Text passage ::
Old way is preferred way at T.S. Smith & Sons

Apples still picked, sorted and packed by hand
By Ron MacArthur | Dec 19, 2012
Photo by: Ron MacArthur Black-twig apples grow on some of the oldest trees in the Smith's orchards.

Bridgeville — T.S. Smith & Sons in Bridgeville is one of the oldest farming operations in Sussex County, and for the most part the Smith family says, the old ways are the best ways.

The orchard and farm have been in continuous operation by the Smith family since 1907, now in its fourth generation. The farm is the state's oldest apple, peach and nectarine grower and the only apple grower in Sussex County.

The apple-packing house is the oldest in the state, dating back to 1928, with most of the original equipment still in use. Even the sorting and packing equipment has the Smith mark on it being produced by a family company in the 1930s. The farm and market are on Delaware's Agri-Tourism Trail and the packing house and market on Redden Road are on the National Register of Historic Places.

Charlie Smith, who along with brothers Tom and Matt Smith now run the farm, said they have intentionally chosen not to modernize. Apples are still picked, sorted and packaged by hand. Most of the farm's 80 acres of apples are sold within a 100-mile radius of Bridgeville, including local farmers' markets. The orchard once contained upwards of 300 acres.

Exercise prompt ::
Write down the part of the T.S. Smith & Sons article above that runs between "The apple-packing house" and "of Historic Places.", inclusive, word for word.

Record list ::

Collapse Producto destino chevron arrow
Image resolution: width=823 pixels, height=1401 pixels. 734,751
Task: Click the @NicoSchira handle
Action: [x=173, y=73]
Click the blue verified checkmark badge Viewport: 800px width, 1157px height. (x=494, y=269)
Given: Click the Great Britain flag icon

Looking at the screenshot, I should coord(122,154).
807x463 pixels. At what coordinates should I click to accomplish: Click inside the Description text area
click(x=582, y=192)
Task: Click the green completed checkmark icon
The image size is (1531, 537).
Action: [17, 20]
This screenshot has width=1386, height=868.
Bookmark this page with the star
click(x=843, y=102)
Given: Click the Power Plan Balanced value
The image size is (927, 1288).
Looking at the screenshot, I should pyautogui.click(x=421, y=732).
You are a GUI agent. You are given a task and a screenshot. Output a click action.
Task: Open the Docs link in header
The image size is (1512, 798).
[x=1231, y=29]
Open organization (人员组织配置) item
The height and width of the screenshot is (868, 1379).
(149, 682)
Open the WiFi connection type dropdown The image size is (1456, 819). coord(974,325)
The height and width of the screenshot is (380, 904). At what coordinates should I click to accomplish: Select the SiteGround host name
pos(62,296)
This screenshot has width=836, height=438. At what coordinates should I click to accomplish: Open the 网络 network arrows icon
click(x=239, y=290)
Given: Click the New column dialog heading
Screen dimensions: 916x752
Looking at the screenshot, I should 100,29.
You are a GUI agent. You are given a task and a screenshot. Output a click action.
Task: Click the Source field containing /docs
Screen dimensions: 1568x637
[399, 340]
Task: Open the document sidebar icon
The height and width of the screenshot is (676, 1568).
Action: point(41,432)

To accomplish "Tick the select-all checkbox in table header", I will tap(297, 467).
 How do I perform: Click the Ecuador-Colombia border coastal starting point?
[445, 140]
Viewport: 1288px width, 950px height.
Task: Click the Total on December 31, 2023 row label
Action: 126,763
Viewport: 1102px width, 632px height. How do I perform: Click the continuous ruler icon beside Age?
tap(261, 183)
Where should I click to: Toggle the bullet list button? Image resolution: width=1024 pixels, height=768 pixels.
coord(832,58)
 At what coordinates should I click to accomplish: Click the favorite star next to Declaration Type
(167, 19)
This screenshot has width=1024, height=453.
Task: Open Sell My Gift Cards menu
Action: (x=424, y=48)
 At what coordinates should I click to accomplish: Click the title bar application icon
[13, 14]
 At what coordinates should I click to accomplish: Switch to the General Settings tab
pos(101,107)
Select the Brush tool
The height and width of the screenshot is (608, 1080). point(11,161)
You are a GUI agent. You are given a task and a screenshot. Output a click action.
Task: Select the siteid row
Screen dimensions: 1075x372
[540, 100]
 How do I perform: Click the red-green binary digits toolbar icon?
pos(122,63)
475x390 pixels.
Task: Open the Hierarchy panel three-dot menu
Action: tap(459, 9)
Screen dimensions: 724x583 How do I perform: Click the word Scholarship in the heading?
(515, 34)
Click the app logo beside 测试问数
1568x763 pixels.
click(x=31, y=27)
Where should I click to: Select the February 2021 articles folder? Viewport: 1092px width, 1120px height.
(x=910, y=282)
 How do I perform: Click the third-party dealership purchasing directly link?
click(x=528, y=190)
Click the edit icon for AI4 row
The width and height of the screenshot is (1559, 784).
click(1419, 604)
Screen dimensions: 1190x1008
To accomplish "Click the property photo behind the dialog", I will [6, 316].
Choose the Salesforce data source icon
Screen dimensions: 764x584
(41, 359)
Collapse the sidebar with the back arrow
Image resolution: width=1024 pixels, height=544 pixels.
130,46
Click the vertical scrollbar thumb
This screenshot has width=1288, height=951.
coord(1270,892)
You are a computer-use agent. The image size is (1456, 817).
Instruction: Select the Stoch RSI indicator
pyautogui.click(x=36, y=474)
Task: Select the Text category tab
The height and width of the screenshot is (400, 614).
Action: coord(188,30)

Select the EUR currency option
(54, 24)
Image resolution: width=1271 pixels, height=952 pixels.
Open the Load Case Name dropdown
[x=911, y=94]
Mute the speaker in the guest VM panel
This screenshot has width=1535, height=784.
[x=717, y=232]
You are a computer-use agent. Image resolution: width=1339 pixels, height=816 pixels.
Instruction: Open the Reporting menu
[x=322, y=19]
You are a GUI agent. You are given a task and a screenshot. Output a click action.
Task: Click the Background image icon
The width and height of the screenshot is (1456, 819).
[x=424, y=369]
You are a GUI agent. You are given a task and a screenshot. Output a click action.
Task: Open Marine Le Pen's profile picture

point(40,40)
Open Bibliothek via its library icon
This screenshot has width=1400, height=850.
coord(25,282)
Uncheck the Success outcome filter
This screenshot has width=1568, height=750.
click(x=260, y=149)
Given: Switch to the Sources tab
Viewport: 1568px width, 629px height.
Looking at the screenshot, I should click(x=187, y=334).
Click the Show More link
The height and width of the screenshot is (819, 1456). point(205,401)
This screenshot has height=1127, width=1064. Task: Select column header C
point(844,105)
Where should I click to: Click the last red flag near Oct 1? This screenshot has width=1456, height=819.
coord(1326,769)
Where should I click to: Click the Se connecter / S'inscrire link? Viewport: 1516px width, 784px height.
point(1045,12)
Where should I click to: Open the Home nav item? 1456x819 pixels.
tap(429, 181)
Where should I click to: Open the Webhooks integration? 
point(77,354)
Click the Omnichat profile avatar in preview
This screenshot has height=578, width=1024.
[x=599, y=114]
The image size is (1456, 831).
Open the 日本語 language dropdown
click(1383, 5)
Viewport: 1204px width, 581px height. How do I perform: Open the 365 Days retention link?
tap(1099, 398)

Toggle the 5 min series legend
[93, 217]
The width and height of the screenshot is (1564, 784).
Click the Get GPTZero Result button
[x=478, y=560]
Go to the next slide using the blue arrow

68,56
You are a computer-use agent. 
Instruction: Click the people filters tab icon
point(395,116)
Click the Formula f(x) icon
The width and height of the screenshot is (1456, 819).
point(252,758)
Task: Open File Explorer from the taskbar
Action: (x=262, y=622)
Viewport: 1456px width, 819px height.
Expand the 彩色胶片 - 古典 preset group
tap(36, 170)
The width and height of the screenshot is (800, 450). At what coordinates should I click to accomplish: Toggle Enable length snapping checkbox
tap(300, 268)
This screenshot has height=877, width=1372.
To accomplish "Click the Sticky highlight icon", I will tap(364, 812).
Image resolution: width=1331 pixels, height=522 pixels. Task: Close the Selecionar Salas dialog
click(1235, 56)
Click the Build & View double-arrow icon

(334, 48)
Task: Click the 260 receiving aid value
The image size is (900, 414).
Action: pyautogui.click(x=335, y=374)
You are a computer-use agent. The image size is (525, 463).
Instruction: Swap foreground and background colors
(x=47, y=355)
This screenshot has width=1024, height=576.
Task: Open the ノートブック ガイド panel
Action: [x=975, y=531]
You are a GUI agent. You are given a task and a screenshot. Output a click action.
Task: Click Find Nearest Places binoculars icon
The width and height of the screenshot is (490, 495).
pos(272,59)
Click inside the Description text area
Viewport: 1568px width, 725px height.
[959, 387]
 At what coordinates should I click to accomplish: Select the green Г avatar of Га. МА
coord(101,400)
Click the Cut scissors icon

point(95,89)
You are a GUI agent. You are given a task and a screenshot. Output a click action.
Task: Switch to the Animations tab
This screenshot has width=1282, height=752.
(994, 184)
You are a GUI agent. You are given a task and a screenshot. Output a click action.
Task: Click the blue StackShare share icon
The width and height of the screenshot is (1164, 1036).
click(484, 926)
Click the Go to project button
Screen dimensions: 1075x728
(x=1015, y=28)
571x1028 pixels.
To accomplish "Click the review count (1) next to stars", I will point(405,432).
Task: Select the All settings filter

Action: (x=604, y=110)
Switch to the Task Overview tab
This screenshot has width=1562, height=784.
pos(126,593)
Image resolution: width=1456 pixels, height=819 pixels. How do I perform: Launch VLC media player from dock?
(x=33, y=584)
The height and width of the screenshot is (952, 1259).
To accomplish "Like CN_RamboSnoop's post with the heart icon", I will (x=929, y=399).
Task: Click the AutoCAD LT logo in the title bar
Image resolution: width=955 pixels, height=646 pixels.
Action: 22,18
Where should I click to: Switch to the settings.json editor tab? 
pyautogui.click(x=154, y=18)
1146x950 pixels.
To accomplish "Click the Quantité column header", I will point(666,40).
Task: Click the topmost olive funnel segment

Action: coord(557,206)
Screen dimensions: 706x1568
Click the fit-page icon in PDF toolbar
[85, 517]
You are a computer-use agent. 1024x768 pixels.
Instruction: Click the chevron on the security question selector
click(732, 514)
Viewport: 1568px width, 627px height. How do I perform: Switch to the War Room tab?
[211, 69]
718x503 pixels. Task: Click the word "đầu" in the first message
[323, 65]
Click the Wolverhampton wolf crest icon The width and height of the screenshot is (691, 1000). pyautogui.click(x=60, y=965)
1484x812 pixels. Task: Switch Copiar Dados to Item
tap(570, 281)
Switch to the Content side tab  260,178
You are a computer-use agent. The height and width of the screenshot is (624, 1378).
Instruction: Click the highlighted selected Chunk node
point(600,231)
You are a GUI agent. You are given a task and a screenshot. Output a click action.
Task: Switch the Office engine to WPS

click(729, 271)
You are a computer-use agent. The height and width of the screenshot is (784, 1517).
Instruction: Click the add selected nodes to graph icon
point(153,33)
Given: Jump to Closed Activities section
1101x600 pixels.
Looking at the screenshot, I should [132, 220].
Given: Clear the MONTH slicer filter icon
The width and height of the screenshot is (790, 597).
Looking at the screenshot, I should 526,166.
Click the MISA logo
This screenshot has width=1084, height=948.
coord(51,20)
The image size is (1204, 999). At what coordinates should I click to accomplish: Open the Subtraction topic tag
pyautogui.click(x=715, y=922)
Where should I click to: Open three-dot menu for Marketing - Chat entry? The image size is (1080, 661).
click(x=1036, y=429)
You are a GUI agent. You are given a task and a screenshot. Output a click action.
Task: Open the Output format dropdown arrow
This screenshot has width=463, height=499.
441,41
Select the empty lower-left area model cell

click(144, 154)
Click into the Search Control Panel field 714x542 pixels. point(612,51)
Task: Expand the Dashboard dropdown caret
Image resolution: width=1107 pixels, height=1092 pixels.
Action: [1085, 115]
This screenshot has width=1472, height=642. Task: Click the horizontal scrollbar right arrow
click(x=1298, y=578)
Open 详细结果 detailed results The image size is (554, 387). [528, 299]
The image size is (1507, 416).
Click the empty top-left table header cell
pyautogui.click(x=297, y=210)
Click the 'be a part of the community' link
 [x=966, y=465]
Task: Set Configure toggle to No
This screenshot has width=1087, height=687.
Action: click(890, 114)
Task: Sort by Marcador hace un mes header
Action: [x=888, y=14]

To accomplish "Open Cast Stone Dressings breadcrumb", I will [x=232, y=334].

Answer ::
The apple-packing house is the oldest in the state, dating back to 1928, with most of the original equipment still in use. Even the sorting and packing equipment has the Smith mark on it being produced by a family company in the 1930s. The farm and market are on Delaware's Agri-Tourism Trail and the packing house and market on Redden Road are on the National Register of Historic Places.